Aber Religion beginnt erst da, wo solche Einsichten in Schuld und Last nicht mehr als Minderung empfunden werden, sondern als Mehrung unserer Menschlichkeit; wo sie uns eine Souveränität gibt, die unter der alten Todespanik des Bierhefe-Programms nie zu erreichen ist. Das Wissen, daß man nicht Krone der Schöpfung ist, aber auch das Wissen, daß man sich eben durch dieses Wissen von allen anderen Lebewesen unterscheidet, ist der unerhörte Kreuzungspunkt von Souveränität und Demut, der der zeiträumliche Ort künftiger Religiosität sein muß.
Und jetzt kommt natürlich die entscheidende Frage: Sind in der Geschichte unserer Art Anzeichen dafür zu finden, daß eine solche Religiosität, eine solche anthropologische Möglichkeit besteht?
Die Antwort lautet Ja. Es gab und gibt auf der ganzen Welt Menschen, welche die eben formulierten Bedingungen in sich vereinigen. Menschen von fast völliger Unabhängigkeit vom Bierhefe-Programm, die ihre scheinbar so schwierige Existenz als Reichtum, ja als fast unendliche Ausweitung ihrer Souveränität empfinden. Man nennt sie Heilige.
Entkleiden wir das Wort jeder amtlichen Definition, des ganzen Krimskrams von Kanonisierungen und Weihrauchpfannen. Vergessen wir für einen Augenblick auch die Differenzen in der Kultur, in den Doktrinen, in den jeweiligen Wegen der Spiritualität. Die Heiligen, die wir meinen, leben in Himalaya-Klöstern und in Indianerschwitzhütten, in christlichen Klöstern und Familien, in jüdischen Gemeinschaften, in den Traditionen der islamischen Mystiker. Diese Heiligen sind keine Übermenschen; im Gegenteil: das »Übermenschen«-Ideal der Moderne, etwa Shaws oder Nietzsches, ist im Vergleich zu ihnen etwas ziemlich Lächerliches, nichts als eine überhöhte Version des Bierhefe-Programms, ein Modell des dümmlichen Eroberers, der zuletzt in der Sinkgrube seines eigenen Sondermülls zu ersticken bestimmt ist.

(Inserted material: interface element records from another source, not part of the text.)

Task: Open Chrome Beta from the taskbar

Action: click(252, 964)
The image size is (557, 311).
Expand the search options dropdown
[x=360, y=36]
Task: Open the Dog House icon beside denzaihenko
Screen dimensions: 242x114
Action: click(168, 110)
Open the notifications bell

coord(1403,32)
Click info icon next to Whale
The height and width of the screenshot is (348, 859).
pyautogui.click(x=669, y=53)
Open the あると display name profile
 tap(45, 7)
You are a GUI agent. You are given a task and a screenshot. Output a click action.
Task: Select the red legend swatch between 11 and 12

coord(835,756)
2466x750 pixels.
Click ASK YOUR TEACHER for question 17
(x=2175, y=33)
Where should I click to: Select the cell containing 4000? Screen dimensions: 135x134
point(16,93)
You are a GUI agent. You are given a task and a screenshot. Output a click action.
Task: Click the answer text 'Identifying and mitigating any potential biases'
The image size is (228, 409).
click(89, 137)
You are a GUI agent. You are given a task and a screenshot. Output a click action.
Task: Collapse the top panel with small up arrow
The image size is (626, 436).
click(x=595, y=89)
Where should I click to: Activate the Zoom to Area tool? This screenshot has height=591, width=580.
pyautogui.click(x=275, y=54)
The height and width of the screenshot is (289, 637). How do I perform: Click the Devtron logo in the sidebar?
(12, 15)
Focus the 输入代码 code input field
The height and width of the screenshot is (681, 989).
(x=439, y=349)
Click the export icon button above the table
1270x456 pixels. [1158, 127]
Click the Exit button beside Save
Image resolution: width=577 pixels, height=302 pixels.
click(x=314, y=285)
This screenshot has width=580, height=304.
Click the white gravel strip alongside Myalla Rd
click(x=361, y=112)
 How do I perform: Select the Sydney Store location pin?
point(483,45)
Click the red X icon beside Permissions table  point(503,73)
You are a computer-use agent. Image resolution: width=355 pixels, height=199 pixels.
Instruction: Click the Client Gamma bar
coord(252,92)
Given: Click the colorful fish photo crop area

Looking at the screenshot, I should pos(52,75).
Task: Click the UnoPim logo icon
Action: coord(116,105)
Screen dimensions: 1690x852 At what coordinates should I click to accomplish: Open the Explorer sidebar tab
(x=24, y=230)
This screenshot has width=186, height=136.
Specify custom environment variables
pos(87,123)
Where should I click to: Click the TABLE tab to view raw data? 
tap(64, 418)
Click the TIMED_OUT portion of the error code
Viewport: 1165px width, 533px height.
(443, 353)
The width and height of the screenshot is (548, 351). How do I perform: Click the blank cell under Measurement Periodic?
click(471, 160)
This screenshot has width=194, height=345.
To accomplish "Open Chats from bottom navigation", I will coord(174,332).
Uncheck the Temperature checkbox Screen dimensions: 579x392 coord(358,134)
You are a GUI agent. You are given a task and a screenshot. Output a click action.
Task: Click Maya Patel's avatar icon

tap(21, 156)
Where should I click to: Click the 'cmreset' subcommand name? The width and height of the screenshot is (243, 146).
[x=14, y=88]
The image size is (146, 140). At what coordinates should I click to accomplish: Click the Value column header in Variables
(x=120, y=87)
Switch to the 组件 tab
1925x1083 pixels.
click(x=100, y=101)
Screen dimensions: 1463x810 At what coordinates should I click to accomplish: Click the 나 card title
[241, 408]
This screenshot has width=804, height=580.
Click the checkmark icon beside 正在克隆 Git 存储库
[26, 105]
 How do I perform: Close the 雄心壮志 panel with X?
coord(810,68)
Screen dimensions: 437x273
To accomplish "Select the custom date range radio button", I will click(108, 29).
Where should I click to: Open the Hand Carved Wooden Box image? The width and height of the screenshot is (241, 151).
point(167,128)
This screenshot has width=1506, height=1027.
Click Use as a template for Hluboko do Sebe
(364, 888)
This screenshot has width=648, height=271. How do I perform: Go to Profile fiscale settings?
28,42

Diese Heiligen sind Zielvorstellung nicht nur für uns als Individuen, sondern auch als Kristallisationspunkte des notwendigen gesellschaftlichen Wertekatalogs. Und es ist nicht zu erwarten, daß sie die vorhandenen religiösen Gemeinschaften abschaffen werden. »Abschaffen« kam eigentlich keinem großen Stifter in den Sinn. Es wird vielmehr darum gehen, auf dem Felsengrund einer einzigen Einsicht, eben des Wissens vom notwendigen Weg zur Pforte der Freiheit, vom Weg des großen, großen Freiheitsgewinns aus dem Abschied vom Bierhefe-Programm, einen neuen Bund für alle zu errichten, die von Mittag und Mitternacht, von Aufgang und Niedergang kommen, um den wirklichen, den entscheidenden Sieg über den Tod zu erringen: den Sieg, der aus der Gelassenheit, aus der Einsicht in die Notwendigkeit des Todes als einer Verkehrsform des Lebens entsteht.
Wie wahrscheinlich ist das? Sind die Menschen imstande, durch dieses Nadelöhr zu kommen? Ich weiß es natürlich nicht. Das Gericht im Geist dieser neuen Religiosität wird in nichts anderem bestehen als im Erreichen oder Nicht-Erreichen, im Durchkommen oder im Nicht-Durchkommen. Und es wird aufzeigen, ob sich die Evolution mit uns etwas Sinnvolles geleistet hat oder nicht.
Vorläufig jedoch: auf unserem Abschnitt der Wüstenwanderung, ungetröstet durch die Lappalien des Zivilisationsbetriebs, rechts und links begleitet von den Skeletten und dem Schrott der Neo-Barbarei, blicken wir empor und gewahren die gekreuzten, zu Fäusten geschlossenen Hände des abwesenden Gottes: Wählt!
Das ist die Botschaft des Jahrtausends.